Classification: Murderer
Characteristics: Retaliation - Apparently the victim had stolen some food
Number of victims: 1
Date of murder: June 1, 1931
Date of birth: 1880
Victim profile: Herbert William 'Pigsticker' Ayres, 45
Method of murder: Beating with an axe
Location: Scratchwood, London, England, United Kingdom
Status: Executed by hanging on August 5, 1931
 
 
 
 
 
 

On 1st June 1931 a man walking past a rubbish tip at Scratchwood railway sidings noticed a human arm sticking out of a pile of smouldering rubbish.

When Sir Bernard Spilsbury examined the body he concluded that it was the body of middle-aged man who had been dead for two or three days. Death had been caused by a rectangular-shaped object that had fractured the man's skull.

From a tattoo on the forearm the corpse was identified as that of 45-year-old Herbert William 'Pigsticker' Ayres.
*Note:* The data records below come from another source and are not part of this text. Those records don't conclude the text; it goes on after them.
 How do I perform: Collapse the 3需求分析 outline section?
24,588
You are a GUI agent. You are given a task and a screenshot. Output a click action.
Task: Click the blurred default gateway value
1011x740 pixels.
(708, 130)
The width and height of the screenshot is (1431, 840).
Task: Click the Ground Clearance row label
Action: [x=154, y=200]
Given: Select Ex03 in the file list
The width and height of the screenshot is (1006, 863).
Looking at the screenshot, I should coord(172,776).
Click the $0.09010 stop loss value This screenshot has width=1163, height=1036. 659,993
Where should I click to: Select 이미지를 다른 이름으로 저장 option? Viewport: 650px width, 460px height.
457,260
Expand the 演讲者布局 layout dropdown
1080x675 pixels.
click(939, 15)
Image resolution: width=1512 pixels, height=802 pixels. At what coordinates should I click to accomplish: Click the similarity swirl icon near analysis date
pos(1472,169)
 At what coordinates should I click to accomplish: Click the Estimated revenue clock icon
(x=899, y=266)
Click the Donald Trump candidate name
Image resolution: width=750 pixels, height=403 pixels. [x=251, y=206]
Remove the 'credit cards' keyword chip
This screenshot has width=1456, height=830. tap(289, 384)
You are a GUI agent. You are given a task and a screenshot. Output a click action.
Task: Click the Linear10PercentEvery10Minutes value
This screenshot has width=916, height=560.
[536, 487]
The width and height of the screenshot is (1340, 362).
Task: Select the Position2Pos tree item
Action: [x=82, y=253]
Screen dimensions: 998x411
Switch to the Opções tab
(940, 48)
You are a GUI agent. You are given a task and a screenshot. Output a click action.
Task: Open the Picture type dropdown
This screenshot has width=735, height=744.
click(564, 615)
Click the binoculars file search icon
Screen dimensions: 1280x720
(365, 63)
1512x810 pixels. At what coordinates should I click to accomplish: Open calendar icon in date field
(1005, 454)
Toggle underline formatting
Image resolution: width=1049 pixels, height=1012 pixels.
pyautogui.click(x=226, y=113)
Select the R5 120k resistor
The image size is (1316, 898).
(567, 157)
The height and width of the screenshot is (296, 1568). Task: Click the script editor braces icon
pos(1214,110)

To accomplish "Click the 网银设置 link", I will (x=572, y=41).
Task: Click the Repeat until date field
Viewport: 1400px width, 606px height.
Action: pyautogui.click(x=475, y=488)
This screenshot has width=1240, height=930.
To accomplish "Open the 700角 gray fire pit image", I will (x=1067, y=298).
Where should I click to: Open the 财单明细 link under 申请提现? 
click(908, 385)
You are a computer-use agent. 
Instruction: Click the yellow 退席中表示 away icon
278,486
He had been a casual labourer who had lived in a group of shacks by the sidings.

Another of the workers, John Armstrong, who lived rough in the shacks told police that he had seen Ayres attacked by two men, known as 'Tiggy' and 'Moosh', on 30th May.

'Tiggy', 61-year-old Oliver Newman, and 'Moosh', 57-year-old William Shelley were quickly arrested. A search of their shacks revealed a bloodstained axe under the floor of Newman's abode. The shape of the back of the axe matched the impression in Ayres' skull. The pair said they had caught Ayres stealing food and had beaten him up to teach him a lesson. When they realised that they had killed him they had buried the body.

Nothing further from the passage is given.